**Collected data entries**
* * *

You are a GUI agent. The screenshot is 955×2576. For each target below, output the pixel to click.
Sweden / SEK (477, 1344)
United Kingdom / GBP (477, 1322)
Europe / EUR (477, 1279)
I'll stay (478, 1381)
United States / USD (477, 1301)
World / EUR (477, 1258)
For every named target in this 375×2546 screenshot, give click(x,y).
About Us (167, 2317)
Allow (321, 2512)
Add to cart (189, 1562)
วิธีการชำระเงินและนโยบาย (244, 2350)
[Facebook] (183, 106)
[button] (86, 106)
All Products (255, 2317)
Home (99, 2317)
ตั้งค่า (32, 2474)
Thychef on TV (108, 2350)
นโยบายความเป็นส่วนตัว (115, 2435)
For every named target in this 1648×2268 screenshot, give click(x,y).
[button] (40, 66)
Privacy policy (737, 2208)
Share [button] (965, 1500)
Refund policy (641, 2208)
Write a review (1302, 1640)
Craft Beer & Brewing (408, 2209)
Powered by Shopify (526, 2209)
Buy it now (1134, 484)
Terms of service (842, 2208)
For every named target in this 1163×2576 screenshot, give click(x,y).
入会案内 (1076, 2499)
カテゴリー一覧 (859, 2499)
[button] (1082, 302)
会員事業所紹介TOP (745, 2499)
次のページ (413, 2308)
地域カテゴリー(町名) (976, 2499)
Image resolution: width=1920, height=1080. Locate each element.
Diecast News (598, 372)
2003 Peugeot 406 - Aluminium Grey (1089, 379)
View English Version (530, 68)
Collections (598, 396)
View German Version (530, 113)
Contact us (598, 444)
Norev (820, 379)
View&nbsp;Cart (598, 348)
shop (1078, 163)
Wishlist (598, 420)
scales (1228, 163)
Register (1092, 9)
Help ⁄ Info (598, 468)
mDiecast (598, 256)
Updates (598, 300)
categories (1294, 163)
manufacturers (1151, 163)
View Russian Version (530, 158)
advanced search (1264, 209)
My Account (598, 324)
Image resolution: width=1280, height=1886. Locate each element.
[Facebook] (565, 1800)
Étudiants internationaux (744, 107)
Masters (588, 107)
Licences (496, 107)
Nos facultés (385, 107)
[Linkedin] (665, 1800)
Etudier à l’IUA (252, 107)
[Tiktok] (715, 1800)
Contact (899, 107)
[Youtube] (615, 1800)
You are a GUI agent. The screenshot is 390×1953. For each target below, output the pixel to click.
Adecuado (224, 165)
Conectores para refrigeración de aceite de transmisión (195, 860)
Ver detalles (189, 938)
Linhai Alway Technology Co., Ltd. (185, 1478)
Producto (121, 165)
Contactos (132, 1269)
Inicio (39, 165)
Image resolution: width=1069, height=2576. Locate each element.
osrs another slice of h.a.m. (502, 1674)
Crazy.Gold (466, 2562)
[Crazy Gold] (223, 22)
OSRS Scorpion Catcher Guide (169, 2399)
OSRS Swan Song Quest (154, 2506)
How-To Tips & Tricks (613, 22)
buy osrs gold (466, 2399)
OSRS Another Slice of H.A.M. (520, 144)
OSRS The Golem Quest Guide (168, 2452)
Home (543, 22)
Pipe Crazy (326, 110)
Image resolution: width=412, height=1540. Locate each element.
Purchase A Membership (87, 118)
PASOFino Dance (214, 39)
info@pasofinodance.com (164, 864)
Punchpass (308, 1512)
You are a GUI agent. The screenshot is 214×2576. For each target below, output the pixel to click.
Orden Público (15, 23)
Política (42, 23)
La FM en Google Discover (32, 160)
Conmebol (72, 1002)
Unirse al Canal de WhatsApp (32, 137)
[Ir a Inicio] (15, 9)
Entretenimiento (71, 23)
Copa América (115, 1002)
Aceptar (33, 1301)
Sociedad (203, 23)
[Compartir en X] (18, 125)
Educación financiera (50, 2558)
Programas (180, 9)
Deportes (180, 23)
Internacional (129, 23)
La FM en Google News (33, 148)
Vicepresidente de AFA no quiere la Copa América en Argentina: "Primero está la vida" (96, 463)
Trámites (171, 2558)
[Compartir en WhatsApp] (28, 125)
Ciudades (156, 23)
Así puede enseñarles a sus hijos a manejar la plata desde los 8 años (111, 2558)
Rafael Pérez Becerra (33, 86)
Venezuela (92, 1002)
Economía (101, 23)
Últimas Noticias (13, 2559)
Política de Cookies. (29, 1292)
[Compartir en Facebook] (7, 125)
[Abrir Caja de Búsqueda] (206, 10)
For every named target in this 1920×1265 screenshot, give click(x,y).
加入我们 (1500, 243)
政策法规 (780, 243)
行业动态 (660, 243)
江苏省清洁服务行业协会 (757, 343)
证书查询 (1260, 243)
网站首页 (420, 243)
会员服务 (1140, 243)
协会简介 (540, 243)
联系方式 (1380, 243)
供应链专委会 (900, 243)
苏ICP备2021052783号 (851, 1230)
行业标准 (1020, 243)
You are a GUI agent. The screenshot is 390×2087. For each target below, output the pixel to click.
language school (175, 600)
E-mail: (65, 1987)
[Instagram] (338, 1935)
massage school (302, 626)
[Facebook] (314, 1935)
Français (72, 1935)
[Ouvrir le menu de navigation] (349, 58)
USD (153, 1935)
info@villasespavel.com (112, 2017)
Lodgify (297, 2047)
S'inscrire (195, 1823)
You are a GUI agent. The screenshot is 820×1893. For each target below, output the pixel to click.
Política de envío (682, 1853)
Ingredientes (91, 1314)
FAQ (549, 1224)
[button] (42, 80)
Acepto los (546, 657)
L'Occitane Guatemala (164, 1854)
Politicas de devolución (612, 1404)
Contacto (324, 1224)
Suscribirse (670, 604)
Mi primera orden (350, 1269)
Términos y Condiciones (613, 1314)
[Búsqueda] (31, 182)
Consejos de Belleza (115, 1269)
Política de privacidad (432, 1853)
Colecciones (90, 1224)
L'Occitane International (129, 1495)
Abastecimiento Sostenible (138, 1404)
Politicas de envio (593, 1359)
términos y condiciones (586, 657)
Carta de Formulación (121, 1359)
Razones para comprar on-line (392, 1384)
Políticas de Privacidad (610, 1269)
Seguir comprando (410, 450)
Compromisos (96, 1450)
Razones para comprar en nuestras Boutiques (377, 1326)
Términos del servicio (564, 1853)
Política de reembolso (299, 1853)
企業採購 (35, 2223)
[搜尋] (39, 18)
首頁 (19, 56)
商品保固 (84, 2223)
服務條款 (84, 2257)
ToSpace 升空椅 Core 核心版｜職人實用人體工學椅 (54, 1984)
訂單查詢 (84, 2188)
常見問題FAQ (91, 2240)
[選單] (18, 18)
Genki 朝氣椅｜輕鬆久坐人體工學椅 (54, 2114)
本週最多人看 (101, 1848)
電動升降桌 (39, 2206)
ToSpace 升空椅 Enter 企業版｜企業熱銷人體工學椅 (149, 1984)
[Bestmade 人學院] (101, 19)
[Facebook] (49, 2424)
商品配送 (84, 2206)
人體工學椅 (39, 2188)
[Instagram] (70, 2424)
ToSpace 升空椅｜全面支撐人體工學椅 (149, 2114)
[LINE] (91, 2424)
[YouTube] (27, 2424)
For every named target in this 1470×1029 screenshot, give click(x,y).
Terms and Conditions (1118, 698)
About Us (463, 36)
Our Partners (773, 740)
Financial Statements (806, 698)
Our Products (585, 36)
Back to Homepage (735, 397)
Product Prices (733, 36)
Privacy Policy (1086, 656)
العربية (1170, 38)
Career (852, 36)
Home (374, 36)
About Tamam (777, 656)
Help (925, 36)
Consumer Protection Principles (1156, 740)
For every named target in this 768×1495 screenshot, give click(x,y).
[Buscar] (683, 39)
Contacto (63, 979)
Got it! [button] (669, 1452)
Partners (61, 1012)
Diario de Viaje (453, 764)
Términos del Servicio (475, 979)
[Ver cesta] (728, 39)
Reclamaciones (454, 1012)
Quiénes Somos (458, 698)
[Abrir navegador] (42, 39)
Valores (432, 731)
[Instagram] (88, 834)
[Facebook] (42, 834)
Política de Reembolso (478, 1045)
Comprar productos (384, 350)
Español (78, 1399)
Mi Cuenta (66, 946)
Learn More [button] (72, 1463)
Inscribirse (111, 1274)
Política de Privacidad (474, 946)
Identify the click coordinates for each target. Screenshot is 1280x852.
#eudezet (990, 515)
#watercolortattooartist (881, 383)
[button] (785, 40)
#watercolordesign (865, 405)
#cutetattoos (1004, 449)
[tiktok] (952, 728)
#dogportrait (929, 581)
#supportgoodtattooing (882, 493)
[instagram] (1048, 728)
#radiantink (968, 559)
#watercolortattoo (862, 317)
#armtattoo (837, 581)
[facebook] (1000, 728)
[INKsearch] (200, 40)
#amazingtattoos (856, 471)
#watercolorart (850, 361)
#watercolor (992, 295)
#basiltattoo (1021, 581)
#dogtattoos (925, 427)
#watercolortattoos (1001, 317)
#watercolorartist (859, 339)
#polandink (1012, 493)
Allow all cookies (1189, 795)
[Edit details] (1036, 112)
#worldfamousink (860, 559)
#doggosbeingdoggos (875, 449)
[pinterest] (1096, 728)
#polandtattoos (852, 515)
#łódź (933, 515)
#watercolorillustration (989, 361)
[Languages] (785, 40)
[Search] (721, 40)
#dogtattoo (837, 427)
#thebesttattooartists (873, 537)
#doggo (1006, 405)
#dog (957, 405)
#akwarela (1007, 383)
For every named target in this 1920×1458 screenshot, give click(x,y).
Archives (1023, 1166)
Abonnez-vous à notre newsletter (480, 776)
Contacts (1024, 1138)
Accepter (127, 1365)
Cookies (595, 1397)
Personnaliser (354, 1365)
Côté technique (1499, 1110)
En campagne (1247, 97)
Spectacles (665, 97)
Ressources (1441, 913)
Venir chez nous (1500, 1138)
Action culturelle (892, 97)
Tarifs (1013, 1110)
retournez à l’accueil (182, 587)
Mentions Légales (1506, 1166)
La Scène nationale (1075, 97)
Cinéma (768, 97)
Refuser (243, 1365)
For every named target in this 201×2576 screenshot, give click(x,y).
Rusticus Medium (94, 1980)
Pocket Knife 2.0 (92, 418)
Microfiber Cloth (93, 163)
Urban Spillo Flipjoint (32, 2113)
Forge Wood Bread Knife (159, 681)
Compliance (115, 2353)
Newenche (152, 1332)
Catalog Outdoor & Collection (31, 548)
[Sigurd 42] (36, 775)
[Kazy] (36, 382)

* * *

**To do**
Give back precisely the lines above that start at the line containing "Got it! [button] (669, 1452)" and end at the line containing "Identify the click", inclusive. No other lines belong in the output.

**Answer area**
Got it! [button] (669, 1452)
Partners (61, 1012)
Diario de Viaje (453, 764)
Términos del Servicio (475, 979)
[Ver cesta] (728, 39)
Reclamaciones (454, 1012)
Quiénes Somos (458, 698)
[Abrir navegador] (42, 39)
Valores (432, 731)
[Instagram] (88, 834)
[Facebook] (42, 834)
Política de Reembolso (478, 1045)
Comprar productos (384, 350)
Español (78, 1399)
Mi Cuenta (66, 946)
Learn More [button] (72, 1463)
Inscribirse (111, 1274)
Política de Privacidad (474, 946)
Identify the click coordinates for each target. Screenshot is 1280x852.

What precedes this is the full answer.